Strangely, neither were particular unhappy with their marriage or their lives. They were both doing what they liked to do and they were both still attracted to one another even while preoccupied with their own interests and responsibilities. Perhaps they had grown accustomed to taking each other for granted and accepting the status quo without thinking about it too much. Perhaps they hadn't realized that their marriage had become stagnant and stale. Perhaps they hadn't realized how lonely they were even as a married couple.
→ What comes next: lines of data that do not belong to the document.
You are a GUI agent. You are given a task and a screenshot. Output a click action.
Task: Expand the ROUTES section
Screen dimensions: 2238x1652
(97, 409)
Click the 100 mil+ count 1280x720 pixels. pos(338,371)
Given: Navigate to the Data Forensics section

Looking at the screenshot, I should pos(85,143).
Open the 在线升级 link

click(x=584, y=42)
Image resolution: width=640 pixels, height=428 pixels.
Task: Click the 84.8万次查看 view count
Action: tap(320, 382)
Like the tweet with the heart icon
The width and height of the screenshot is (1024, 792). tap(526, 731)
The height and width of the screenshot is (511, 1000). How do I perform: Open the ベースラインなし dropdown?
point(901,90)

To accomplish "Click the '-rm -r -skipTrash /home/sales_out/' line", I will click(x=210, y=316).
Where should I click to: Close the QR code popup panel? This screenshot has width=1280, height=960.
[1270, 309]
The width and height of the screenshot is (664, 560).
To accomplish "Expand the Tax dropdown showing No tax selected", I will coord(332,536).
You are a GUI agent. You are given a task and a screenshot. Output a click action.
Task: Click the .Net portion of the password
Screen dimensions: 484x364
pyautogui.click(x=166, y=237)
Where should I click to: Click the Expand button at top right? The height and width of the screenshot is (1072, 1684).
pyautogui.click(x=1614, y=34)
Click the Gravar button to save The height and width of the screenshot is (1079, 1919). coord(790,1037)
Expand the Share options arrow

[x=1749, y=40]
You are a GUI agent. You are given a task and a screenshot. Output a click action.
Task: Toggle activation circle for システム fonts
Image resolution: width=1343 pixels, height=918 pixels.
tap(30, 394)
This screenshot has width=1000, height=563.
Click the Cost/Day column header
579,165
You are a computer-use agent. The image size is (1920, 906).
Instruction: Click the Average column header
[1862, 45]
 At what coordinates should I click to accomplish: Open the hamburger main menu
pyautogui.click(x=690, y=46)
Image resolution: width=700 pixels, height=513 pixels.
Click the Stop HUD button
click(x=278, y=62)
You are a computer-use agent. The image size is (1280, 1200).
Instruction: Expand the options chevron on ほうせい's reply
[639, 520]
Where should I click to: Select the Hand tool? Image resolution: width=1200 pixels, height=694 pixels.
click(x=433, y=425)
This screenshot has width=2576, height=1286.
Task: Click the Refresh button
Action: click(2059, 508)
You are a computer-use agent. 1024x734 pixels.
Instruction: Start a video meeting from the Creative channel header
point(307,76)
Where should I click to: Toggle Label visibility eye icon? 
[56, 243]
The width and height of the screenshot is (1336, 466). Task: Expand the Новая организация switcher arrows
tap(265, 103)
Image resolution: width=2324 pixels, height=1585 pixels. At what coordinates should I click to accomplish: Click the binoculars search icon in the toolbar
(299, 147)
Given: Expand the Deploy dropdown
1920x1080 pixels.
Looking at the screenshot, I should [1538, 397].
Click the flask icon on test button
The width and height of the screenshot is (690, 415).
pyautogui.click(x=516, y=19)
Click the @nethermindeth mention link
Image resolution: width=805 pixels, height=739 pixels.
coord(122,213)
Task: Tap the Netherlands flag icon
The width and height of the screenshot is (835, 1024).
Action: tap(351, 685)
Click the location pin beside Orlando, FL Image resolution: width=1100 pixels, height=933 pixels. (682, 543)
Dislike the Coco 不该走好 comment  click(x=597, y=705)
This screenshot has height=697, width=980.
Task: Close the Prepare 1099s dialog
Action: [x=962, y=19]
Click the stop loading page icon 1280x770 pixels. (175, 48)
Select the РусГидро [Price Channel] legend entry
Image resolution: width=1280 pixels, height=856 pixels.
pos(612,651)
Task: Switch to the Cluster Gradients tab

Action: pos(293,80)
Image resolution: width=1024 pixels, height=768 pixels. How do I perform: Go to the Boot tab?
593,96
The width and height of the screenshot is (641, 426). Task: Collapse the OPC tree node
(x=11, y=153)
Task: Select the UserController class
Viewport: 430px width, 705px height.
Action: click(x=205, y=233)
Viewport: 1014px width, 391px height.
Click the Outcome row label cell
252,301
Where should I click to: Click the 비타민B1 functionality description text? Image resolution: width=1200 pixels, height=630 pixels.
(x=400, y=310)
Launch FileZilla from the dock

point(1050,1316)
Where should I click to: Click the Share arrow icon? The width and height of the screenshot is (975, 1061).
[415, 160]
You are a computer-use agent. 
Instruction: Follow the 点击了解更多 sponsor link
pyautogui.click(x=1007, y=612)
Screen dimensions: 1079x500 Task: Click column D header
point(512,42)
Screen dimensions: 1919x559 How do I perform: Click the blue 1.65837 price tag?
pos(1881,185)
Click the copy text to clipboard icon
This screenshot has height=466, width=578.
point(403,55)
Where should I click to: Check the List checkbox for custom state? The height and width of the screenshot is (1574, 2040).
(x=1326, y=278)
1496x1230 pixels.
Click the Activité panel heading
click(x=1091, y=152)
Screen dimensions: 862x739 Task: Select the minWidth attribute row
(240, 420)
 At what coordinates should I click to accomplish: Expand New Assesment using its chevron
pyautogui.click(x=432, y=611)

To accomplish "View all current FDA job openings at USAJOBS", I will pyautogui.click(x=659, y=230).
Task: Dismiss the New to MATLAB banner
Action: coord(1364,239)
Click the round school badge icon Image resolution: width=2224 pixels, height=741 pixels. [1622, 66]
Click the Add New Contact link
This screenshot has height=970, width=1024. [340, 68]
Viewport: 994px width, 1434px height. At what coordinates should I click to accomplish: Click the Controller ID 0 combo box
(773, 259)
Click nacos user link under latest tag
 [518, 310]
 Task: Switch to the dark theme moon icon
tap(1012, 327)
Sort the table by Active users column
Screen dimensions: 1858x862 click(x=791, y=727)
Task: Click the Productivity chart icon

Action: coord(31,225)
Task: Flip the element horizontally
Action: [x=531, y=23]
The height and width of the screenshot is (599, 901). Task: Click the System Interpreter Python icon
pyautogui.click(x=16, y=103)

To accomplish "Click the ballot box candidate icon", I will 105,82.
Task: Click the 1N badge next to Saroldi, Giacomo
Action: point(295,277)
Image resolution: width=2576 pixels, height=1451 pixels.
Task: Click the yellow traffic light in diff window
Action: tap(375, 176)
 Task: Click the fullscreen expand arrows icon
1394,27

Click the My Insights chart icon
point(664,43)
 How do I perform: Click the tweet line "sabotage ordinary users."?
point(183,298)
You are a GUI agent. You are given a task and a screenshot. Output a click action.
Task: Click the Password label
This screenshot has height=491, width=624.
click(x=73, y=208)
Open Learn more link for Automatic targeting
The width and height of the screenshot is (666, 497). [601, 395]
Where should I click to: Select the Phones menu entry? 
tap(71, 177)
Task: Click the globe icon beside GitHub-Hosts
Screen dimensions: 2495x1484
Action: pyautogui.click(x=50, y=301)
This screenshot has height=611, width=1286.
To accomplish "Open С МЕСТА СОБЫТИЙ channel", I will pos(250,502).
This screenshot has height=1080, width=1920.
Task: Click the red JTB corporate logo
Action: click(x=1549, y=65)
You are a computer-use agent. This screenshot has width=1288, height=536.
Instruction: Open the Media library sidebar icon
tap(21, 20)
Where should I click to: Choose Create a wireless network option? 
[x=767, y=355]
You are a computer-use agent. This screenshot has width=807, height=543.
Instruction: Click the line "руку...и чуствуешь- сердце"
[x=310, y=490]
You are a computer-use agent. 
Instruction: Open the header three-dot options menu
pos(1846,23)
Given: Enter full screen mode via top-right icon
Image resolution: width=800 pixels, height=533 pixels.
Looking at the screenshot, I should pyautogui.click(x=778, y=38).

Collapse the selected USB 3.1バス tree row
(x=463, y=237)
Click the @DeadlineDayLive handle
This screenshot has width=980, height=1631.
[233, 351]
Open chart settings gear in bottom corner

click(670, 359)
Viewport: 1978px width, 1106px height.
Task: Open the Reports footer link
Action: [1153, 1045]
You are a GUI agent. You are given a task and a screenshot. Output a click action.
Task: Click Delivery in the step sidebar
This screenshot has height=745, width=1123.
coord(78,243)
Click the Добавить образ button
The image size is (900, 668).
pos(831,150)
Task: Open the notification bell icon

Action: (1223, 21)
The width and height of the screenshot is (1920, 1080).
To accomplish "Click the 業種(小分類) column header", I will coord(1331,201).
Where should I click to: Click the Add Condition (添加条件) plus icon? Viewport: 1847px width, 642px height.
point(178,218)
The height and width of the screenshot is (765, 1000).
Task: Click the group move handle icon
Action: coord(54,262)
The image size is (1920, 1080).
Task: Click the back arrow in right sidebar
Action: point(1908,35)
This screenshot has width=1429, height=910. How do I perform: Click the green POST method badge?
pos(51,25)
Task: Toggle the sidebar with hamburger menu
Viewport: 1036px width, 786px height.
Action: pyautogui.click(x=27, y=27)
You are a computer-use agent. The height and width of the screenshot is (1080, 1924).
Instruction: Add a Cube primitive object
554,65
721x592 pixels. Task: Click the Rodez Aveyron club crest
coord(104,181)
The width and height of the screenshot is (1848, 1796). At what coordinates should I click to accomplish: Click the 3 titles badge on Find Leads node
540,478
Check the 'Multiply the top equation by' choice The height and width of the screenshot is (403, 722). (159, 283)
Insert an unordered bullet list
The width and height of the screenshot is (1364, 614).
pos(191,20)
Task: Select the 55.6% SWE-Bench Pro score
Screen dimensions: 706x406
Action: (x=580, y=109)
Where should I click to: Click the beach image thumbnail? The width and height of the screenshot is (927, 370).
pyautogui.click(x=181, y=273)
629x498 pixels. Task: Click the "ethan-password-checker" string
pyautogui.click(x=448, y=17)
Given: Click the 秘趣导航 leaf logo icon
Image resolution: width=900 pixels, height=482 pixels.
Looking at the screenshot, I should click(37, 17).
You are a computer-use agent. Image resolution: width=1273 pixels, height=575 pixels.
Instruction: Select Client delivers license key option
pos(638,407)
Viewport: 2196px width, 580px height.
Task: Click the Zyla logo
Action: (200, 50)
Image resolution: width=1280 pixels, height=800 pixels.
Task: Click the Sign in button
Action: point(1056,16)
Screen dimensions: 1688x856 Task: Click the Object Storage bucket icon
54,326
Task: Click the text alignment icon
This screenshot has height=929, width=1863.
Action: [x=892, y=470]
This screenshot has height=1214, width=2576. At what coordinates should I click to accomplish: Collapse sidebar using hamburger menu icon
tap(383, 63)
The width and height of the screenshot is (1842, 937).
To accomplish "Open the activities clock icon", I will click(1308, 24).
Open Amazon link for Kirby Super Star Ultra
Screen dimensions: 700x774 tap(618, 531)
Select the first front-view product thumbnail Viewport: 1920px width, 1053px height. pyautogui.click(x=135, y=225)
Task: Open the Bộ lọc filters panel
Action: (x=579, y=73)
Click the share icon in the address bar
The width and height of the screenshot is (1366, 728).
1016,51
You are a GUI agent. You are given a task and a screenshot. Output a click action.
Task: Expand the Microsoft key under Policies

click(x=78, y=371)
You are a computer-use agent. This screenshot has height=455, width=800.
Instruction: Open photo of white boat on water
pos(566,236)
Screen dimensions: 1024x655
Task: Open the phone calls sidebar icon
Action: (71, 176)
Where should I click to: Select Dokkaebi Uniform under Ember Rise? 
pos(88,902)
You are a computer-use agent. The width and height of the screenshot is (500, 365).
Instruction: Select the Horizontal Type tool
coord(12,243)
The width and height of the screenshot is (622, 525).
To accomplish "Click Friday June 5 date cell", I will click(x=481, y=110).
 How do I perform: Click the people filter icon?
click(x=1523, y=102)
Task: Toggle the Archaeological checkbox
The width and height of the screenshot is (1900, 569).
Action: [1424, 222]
Louise became involved in the Blue County Chapter of the Hillary for President 2016 campaign. She sincerely believed that it was time for a woman president and that Hillary was the most qualified candidate to fill that position. Louise became involved in phone outreach, canvassing, and sign holding for the Super Tuesday State Primary on March 1st and she spent several evenings working on the campaign and that's where she met Charlie Donovan. He was ten years older than her with a receding hairline and a paunchy stomach, but he had a dry wit that caught her attention and an in-depth insight about Politics that fascinated her.

Louise and Charlie enjoyed several conversations about various political campaigns and moments, debates about strategy and disagreements about particular votes and doctrines, as well as discussing their own Political heroes.

Louise's first national vote was for Bill Clinton in 1996 - Charlie's first national vote was for Ronald Reagan in 1984. She considered herself a progressive democrat, Charlie was a proud Reagan Republican who agreed that the 2016 GOP Presidential field left little to be excited about and a lot to be embarrassed about. Their politics were from different sides of the aisle but Louise delighted in talking with Charlie about political history and philosophy and their debates became fun give and take conversations of mutual respect and warm feelings. Louise hadn't connected intellectually with someone like Charlie since her college days and chatting with him made her realize how desperately starved she was for some stimulation in her life.

Charlie was a lawyer who spent significant time in state and federal government as a Staff member and lobbyist. Louise loved to hear his stories about Boston and DC and she envied some of his experiences. Sometimes, she wished she had left Hillsboro after college and gone off to the Nation's capital for an exciting life in Politics.

Charlie and Louise were at the local Super Tuesday Hillary Gathering at the Greenville Grille, thanking each other for a memorable few weeks and saying their goodbyes now that the campaign was over - at least until the general election depending on how the rest of the primary season went. Charlie walked Louise to her car at the end of the night and she smiled warmly at him.

"I'll miss our little talks," Charlie told her.

"Me too," Louise told him, surprised at how choked up she was getting.

He nodded and opened the door to her car. "Take care of yourself, Louise."

"You too, Charlie," she said, feeling nervous for some reason. "Thanks for everything."

He nodded as she climbed into the car and he closed the door for her. She waved before driving into the night, back into her real life. The Hilltop Boys Basketball team was going to the playoffs and that's what assistant Coach Butch would surely be talking about when his wife got home. If she was lucky, he'd remember to ask how Hillary did in the primary.